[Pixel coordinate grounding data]

☆ ☆ ☆ ☆ ☆

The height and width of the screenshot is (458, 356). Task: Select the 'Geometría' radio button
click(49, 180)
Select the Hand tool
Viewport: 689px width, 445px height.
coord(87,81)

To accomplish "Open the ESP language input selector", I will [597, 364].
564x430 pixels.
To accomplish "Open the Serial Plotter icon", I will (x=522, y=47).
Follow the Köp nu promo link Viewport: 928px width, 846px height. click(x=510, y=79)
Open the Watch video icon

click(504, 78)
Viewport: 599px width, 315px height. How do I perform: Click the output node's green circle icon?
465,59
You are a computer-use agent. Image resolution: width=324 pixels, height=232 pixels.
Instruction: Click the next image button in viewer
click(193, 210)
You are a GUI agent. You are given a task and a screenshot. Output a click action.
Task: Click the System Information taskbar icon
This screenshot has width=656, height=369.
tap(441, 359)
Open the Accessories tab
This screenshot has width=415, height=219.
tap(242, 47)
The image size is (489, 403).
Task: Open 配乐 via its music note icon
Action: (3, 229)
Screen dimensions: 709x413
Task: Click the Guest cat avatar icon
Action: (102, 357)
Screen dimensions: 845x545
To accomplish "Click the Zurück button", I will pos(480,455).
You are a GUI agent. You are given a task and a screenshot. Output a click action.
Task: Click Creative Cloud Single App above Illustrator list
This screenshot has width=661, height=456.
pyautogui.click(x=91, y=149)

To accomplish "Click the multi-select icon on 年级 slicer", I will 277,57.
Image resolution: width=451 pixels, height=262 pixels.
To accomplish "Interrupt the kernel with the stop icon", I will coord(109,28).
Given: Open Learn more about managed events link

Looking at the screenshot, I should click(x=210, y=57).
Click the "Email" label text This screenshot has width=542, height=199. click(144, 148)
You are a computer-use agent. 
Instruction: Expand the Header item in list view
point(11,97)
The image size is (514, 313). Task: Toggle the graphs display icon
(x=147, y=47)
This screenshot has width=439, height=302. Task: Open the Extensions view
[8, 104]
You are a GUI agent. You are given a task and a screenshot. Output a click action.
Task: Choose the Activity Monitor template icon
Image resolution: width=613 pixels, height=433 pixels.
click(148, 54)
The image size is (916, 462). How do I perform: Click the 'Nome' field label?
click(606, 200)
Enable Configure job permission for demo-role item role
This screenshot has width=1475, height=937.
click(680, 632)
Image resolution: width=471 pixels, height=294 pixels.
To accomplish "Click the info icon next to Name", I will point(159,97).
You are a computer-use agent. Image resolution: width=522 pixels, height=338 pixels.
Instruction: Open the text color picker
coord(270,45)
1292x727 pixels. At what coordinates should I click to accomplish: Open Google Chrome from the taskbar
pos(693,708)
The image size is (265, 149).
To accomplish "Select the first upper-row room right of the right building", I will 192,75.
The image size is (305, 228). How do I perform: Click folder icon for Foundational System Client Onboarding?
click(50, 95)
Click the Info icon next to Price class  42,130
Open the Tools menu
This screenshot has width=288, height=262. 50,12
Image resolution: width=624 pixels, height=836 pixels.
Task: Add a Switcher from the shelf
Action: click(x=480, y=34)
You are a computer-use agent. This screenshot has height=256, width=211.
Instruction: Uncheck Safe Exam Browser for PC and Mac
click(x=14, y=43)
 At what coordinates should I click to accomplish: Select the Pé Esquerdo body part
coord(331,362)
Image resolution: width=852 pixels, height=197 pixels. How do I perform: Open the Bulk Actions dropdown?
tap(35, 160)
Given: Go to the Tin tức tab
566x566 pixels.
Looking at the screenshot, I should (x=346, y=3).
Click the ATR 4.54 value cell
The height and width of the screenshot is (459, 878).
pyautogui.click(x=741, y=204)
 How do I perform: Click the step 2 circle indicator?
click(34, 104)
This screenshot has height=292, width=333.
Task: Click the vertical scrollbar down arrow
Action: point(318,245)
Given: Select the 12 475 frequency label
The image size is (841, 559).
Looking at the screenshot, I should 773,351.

☆ ☆ ☆ ☆ ☆

WORK ORDER
Would you copy, unchanged, the stretch of the records above that begins at the line containing "566x566 pixels." and ends at the line containing "Given: Select the 12 475 frequency label", and only that?

FINISHED EXERCISE
566x566 pixels.
Looking at the screenshot, I should (x=346, y=3).
Click the ATR 4.54 value cell
The height and width of the screenshot is (459, 878).
pyautogui.click(x=741, y=204)
 How do I perform: Click the step 2 circle indicator?
click(34, 104)
This screenshot has height=292, width=333.
Task: Click the vertical scrollbar down arrow
Action: point(318,245)
Given: Select the 12 475 frequency label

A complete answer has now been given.